XXIX. Wholly under the control of these and of his wives, as I have said, he played the part, not of a prince princeps but of a servant, lavishing honors, the command of armies, pardons or punishments, according to the interests of each of them, or even their wish or whim; and that too for the most part in ignorance and blindly. Not to go into details about less important matters (such as revoking his grants, rescinding his decisions, substituting false letters patent, or even openly changing those which he had issued), he put to death his father-in-law Appius Silanus and the two Julias, daughters of Drusus and Germanicus, on an unsupported charge and giving them no opportunity for defense; also Gnaeus Pompeius, the husband of his elder daughter, and Lucius Silanus, who was betrothed to his younger one. Of these Pompeius was stabbed in the embraces of a favorite youth, while Silanus was compelled to abdicate his praetorship four days before the Kalends of January and to take his own life at the beginning of the year, the very day of the marriage of Claudius and Agrippina. He inflicted the death penalty on thirty-five senators and more than three hundred Roman equites with such easy indifference, that when a centurion, in reporting the death of an ex-consul, said that his order had been carried out, he replied that he had given no order; but he nevertheless approved the act, since his freedmen declared that the soldiers had done their duty in hastening to avenge their emperor imperator (=commander) without instructions. But it is beyond all belief, that at the marriage which Messalina had contracted with her paramour Silius he signed the contract for the dowry with his own hand, being induced to do so on the ground that the marriage was a feigned one, designed to avert and turn upon another a danger which was inferred from certain portents to threaten the emperor himself.

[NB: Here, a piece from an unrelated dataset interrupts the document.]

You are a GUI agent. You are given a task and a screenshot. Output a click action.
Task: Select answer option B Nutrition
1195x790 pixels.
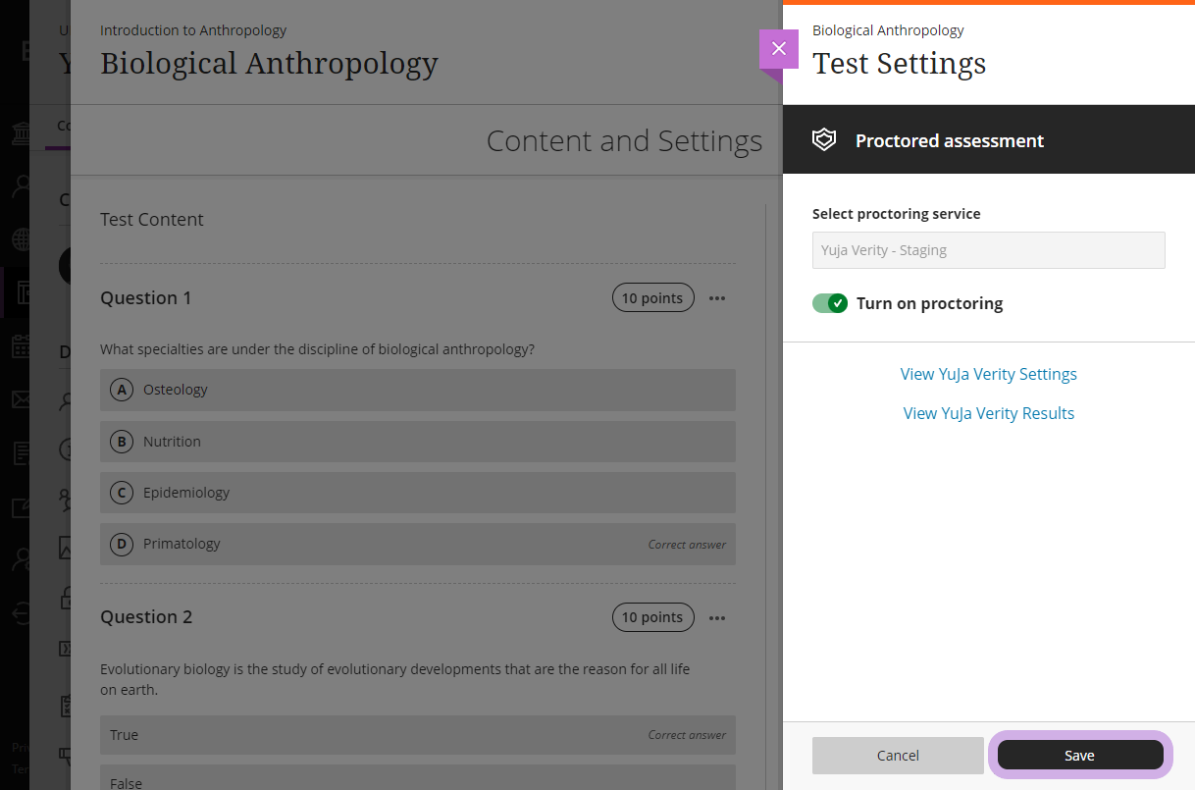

XXX. He possessed majesty and dignity of appearance, but only when he was standing still or sitting, and especially when he was lying down; for he was tall but not slender, with an attractive face, becoming white hair, and a full neck. But when he walked, his weak knees gave way under him, and he had many disagreeable traits both in his lighter moments and when he was engaged in business; his laughter was unseemly and his anger still more disgusting, for he would foam at the mouth and trickle at the nose; he stammered besides and his head was very shaky at all times, but especially when he made the least exertion.

XXXI. Though previously his health was bad, it was excellent while he was emperor princeps, except for attacks of heartburn which he said all but drove him to suicide.